L’Assemblée nationale a franchi une nouvelle étape dans l’examen du projet de loi sur la fin de vie. Vendredi 11 avril, en commission spéciale, les députés ont adopté un amendement majeur qui autorise désormais les patients à choisir entre l’auto-administration d’une substance létale ou son administration par un professionnel de santé. Cette évolution marque un tournant significatif dans le débat sur l’aide à mourir en France.

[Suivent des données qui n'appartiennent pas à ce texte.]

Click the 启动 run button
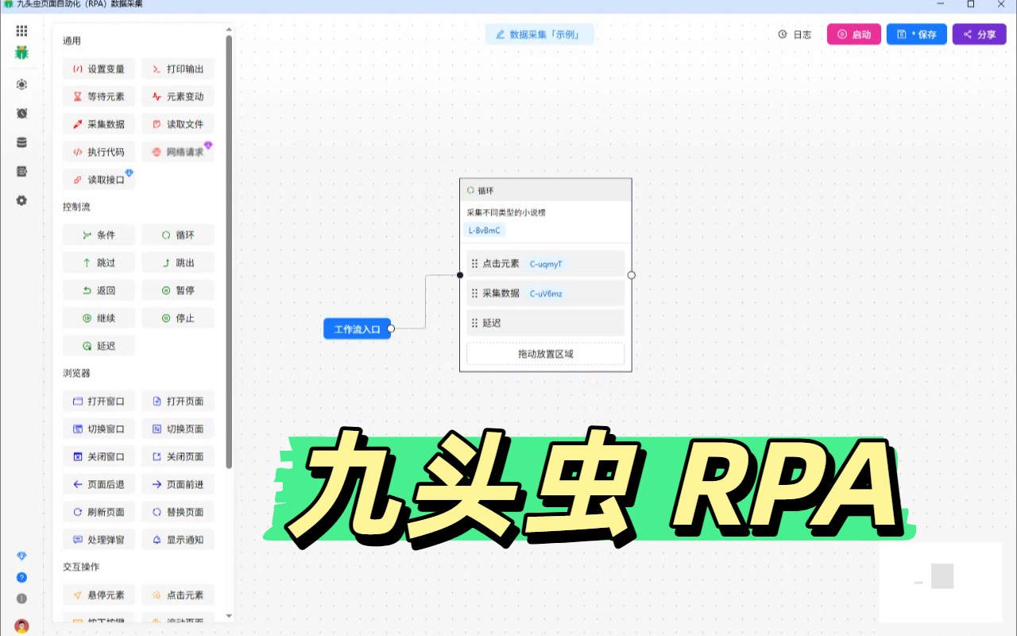This screenshot has width=1017, height=636. pyautogui.click(x=853, y=34)
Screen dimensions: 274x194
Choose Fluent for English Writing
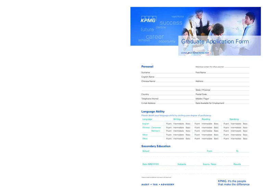[x=169, y=123]

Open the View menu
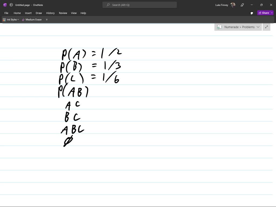(x=74, y=13)
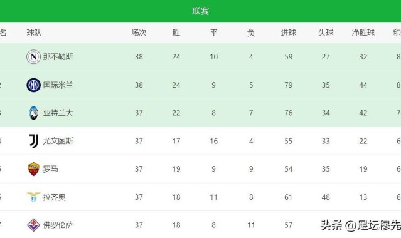Click the Lazio eagle logo
The image size is (401, 238).
click(x=33, y=197)

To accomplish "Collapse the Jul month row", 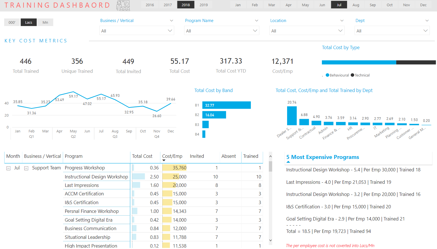I will pyautogui.click(x=8, y=168).
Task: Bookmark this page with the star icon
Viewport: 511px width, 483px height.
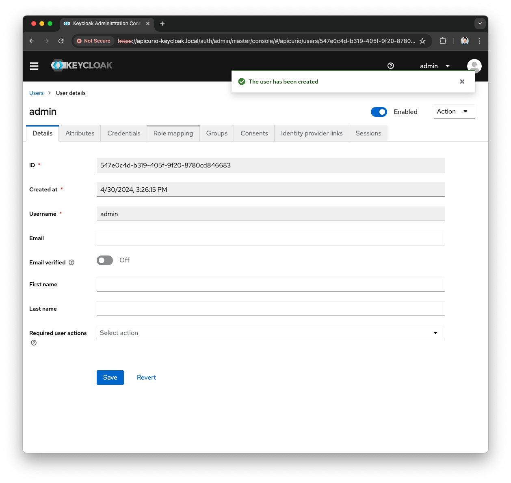Action: pyautogui.click(x=422, y=41)
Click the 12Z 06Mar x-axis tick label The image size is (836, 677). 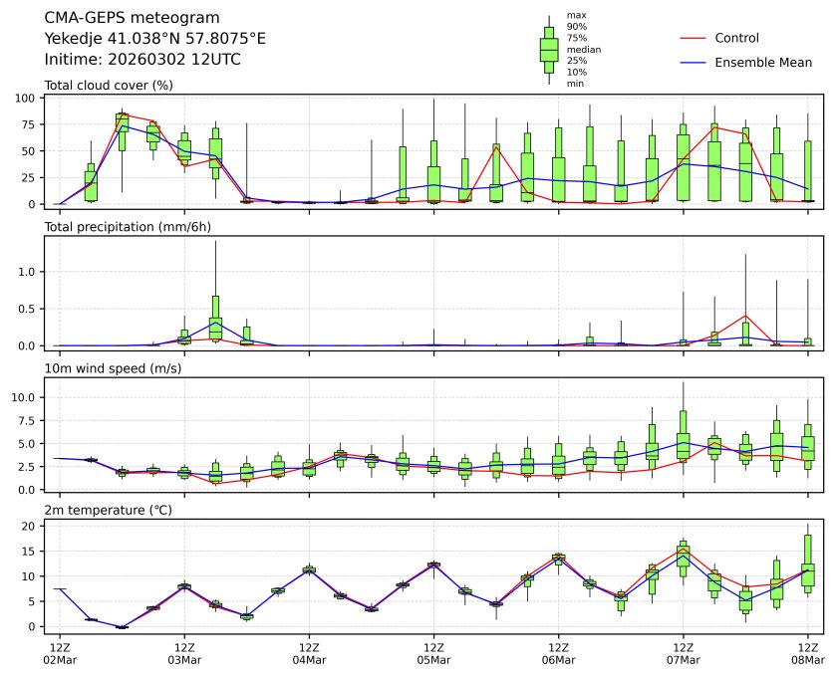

Proposé par Élise Leboucher, députée de La France insoumise (Sarthe), l’amendement modifie le texte initial qui limitait l’administration par un tiers aux seuls cas où le patient était physiquement incapable de s’administrer le produit. Désormais, le choix revient pleinement au patient, qu’il soit en mesure ou non d’effectuer le geste lui-même. Le rapporteur du texte, Olivier Falorni (MoDem, Charente-Maritime), a exprimé une position de « sagesse », estimant que cette modification ne bouleversait pas l’équilibre du projet de loi.
Un changement « tout sauf anodin »
Cependant, cette avancée n’est pas sans susciter des inquiétudes. Patrick Hetzel, député Les Républicains du Bas-Rhin, a dénoncé un changement « tout sauf anodin ». Selon lui, « on est dans un encadrement juridique qui n’est plus de même nature » et le texte s’apparente désormais à « un texte de suicide assisté et d’euthanasie, et non plus de suicide assisté et d’exception euthanasique dans un certain nombre de cas limités ». Il s’est ainsi inquiété d’une remise en cause de « l’équilibre » du texte.

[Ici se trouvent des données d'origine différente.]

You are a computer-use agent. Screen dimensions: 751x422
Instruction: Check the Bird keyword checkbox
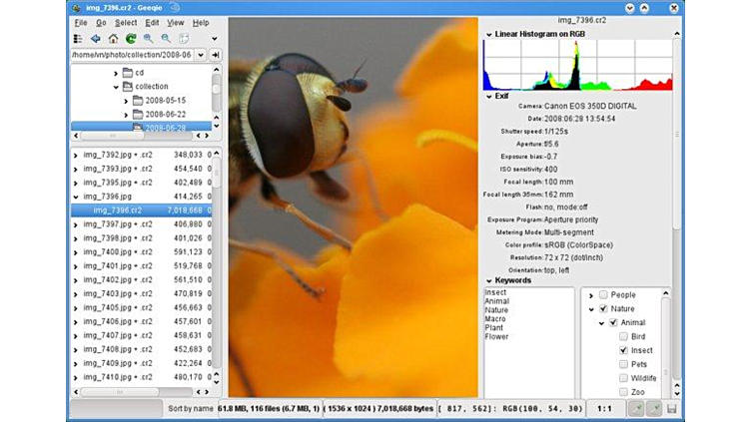pyautogui.click(x=623, y=337)
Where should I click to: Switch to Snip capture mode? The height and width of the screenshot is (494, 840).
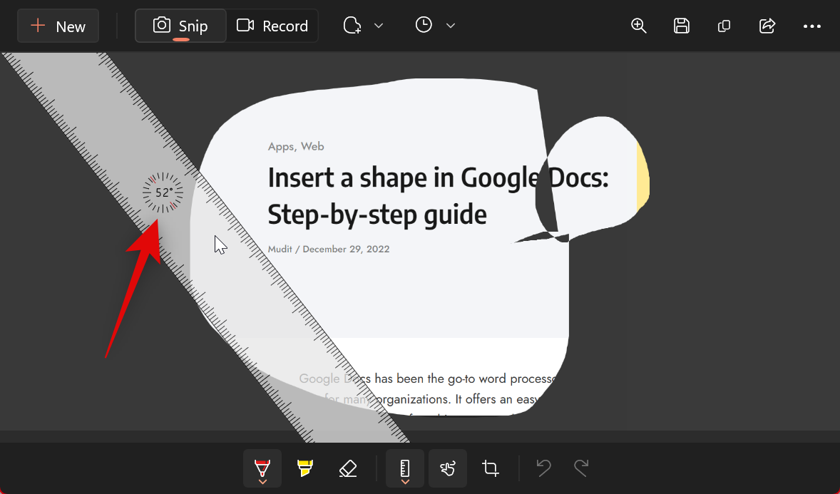[180, 26]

Ce débat s’inscrit dans un contexte plus large de réforme du cadre législatif sur la fin de vie en France. Depuis la loi Claeys-Leonetti de 2016, qui autorise la sédation profonde et continue jusqu’au décès, le pays n’avait pas connu de modification majeure en la matière. En 2023, une Convention citoyenne sur la fin de vie, réunissant 150 citoyens tirés au sort, s’était prononcée à 75,6 % en faveur d’une évolution du droit vers une aide active à mourir .
Cinq critères cumulatifs pour accéder à l’aide à mourir
Le projet de loi en cours d’examen prévoit cinq critères cumulatifs pour accéder à l’aide à mourir : être majeur, de nationalité française ou résident stable, capable de discernement, atteint d’une affection grave et incurable en phase avancée ou terminale, et éprouver des souffrances réfractaires. Les débats en commission ont déjà conduit à des ajustements, notamment la suppression de l’obligation d’un pronostic vital à court ou moyen terme, remplacée par la notion de « pronostic vital engagé ».

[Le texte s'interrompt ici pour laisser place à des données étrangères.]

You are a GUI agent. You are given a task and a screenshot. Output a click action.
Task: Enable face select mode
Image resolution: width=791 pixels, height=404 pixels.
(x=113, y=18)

Par ailleurs, les députés ont rejeté des amendements visant à autoriser l’aide à mourir sur la base de directives anticipées pour les patients incapables d’exprimer leur volonté au moment de la demande. Cette décision souligne la complexité du sujet et la nécessité de trouver un équilibre entre respect de la volonté individuelle et garanties éthiques.
Le projet de loi comprend également un volet sur le développement des soins palliatifs, avec une enveloppe budgétaire de 1,1 milliard d’euros prévue d’ici à 2034. Ce financement vise à renforcer l’accompagnement des patients en fin de vie et à garantir un accès équitable aux soins sur l’ensemble du territoire .
Alors que les discussions se poursuivent, le gouvernement espère parvenir à un consensus sur ce texte sensible, qui touche à des questions fondamentales de dignité, de liberté et de solidarité. Le vote solennel à l’Assemblée nationale est attendu dans les prochaines semaines.